» **WHAT THE TASK REQUIRES**:
Lay out the stretch from the line containing "Given: Click the" through the end of the records as a Markdown table with the columns Row and Line. Skip blank lines and leave the pictures out.

» **RECORDS TO USE**:
__________

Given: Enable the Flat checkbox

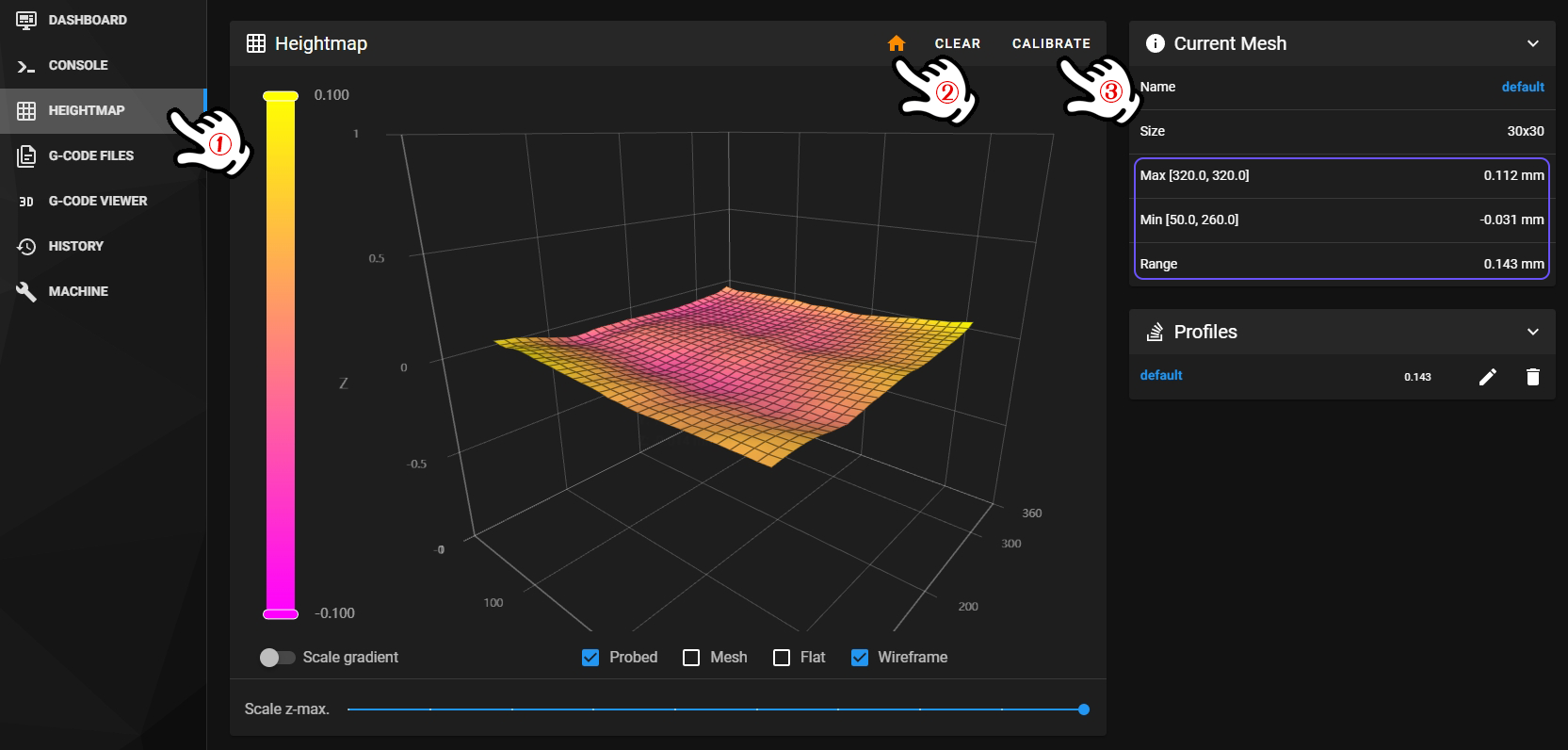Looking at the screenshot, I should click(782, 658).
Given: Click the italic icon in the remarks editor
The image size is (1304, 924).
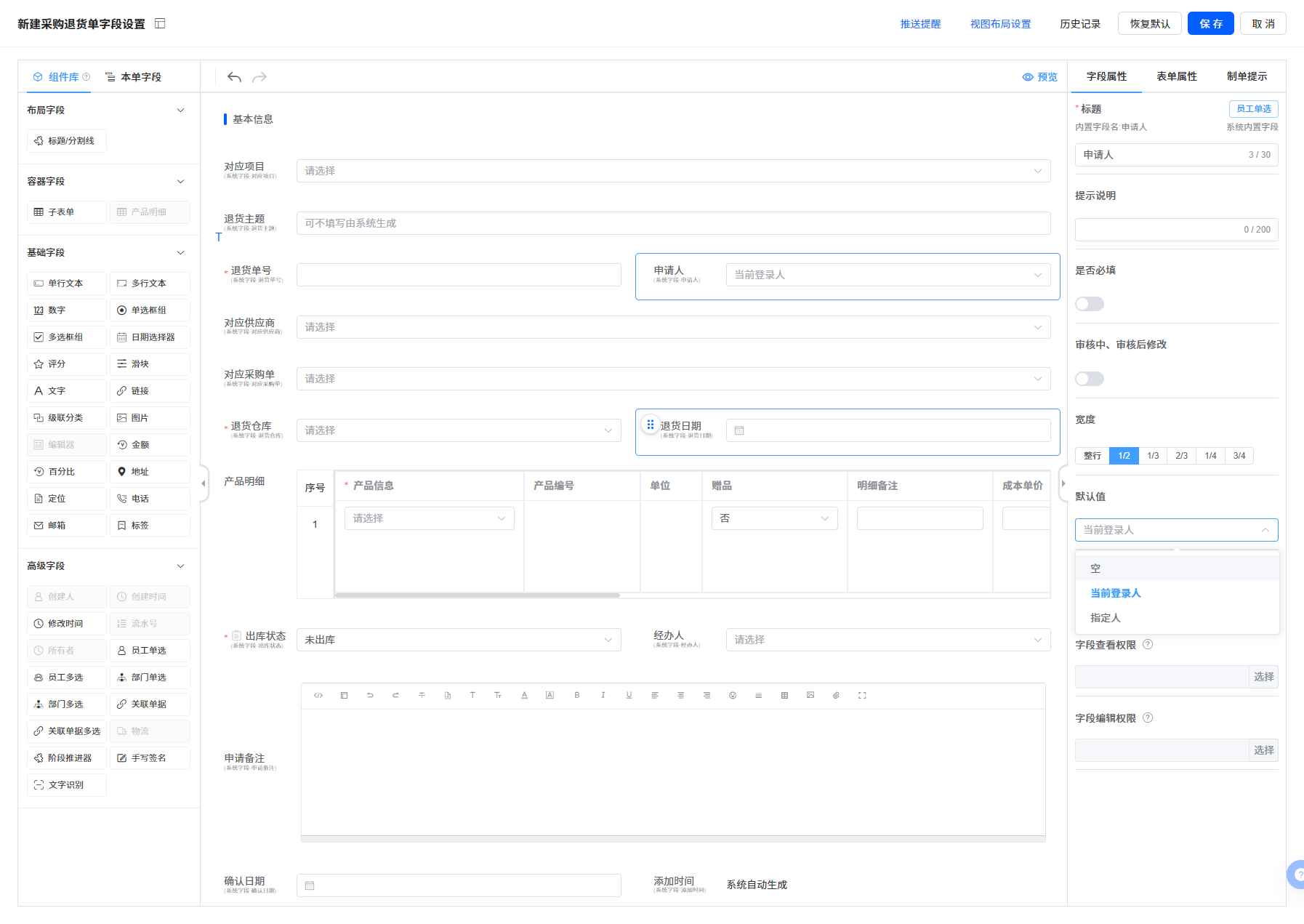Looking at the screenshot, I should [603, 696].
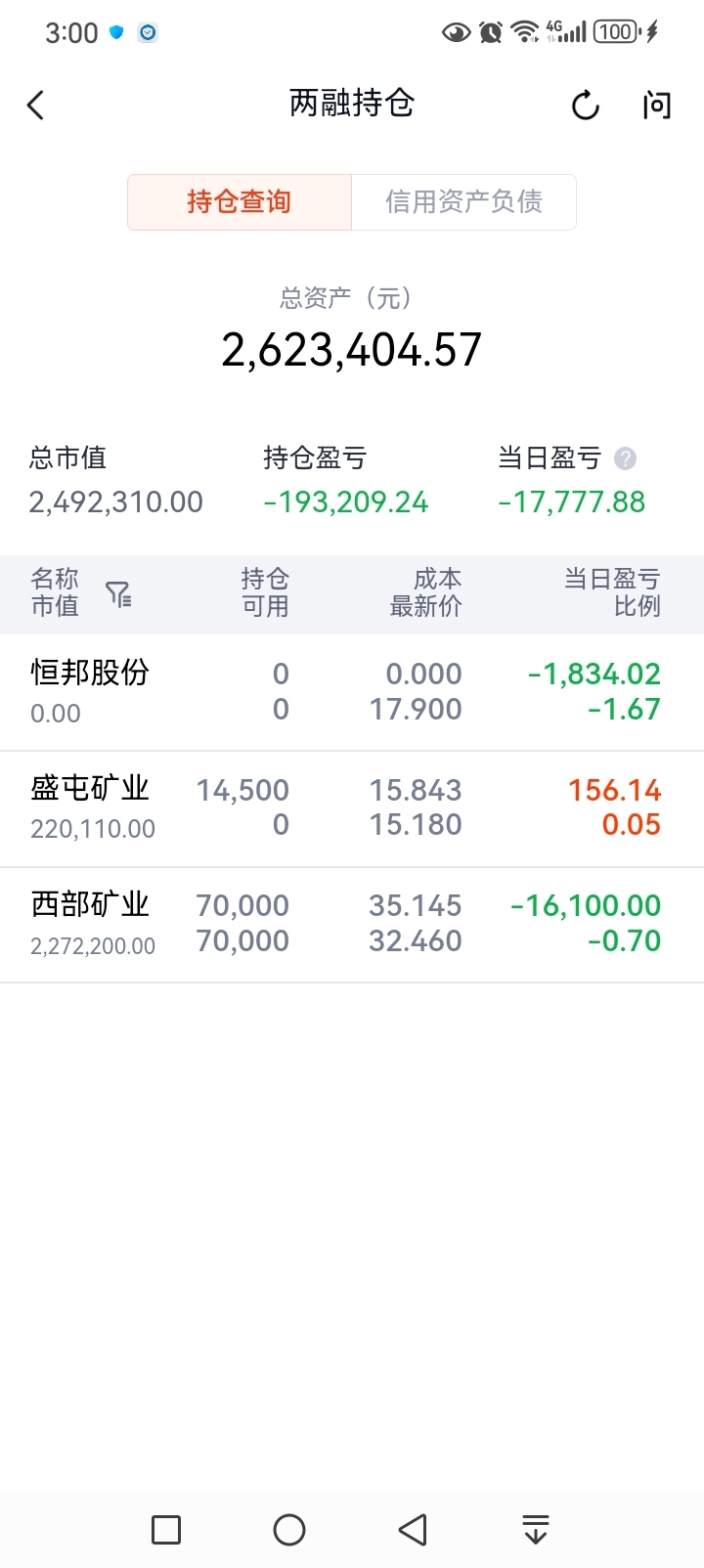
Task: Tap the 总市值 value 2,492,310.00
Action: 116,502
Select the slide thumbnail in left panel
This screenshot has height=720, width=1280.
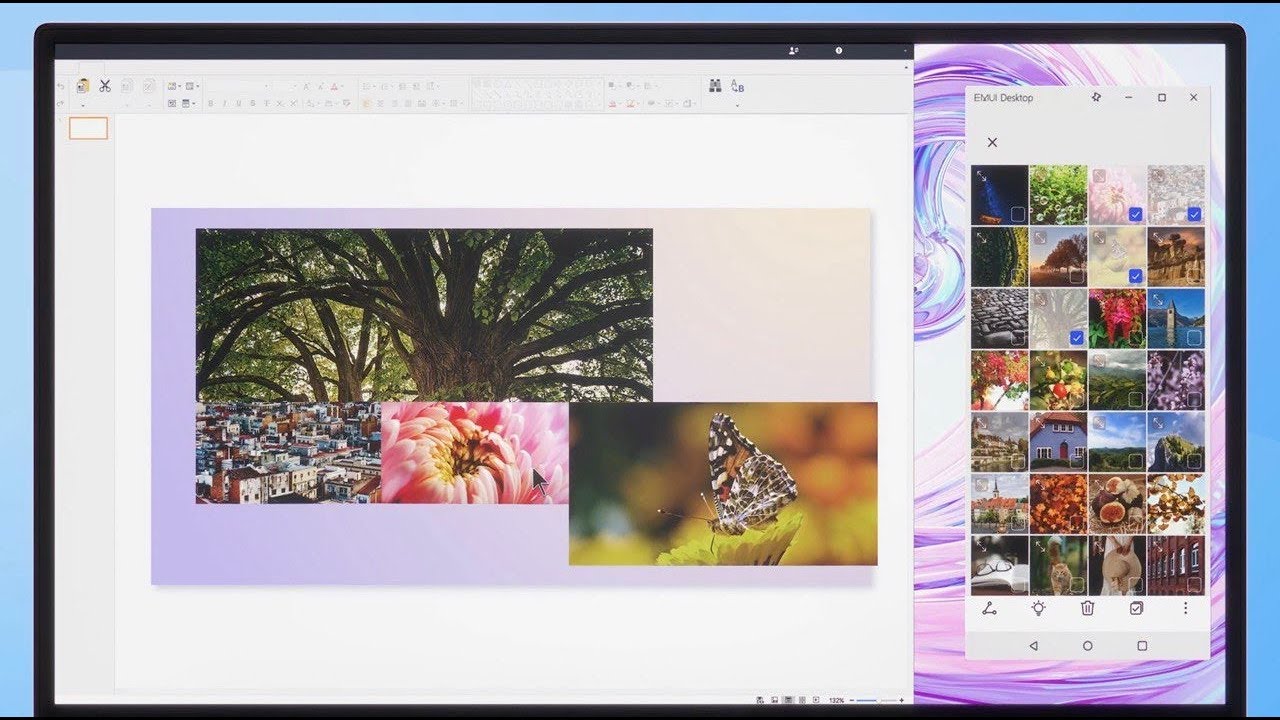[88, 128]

__________

» **TASK SOLUTION**:
| Row | Line |
|---|---|
| 1 | Given: Click the italic icon in the remarks editor |
| 2 | The image size is (1304, 924). |
| 3 | Looking at the screenshot, I should [603, 696]. |
| 4 | Task: Tap the 总市值 value 2,492,310.00 |
| 5 | Action: 116,502 |
| 6 | Select the slide thumbnail in left panel |
| 7 | This screenshot has height=720, width=1280. |
| 8 | [88, 128] |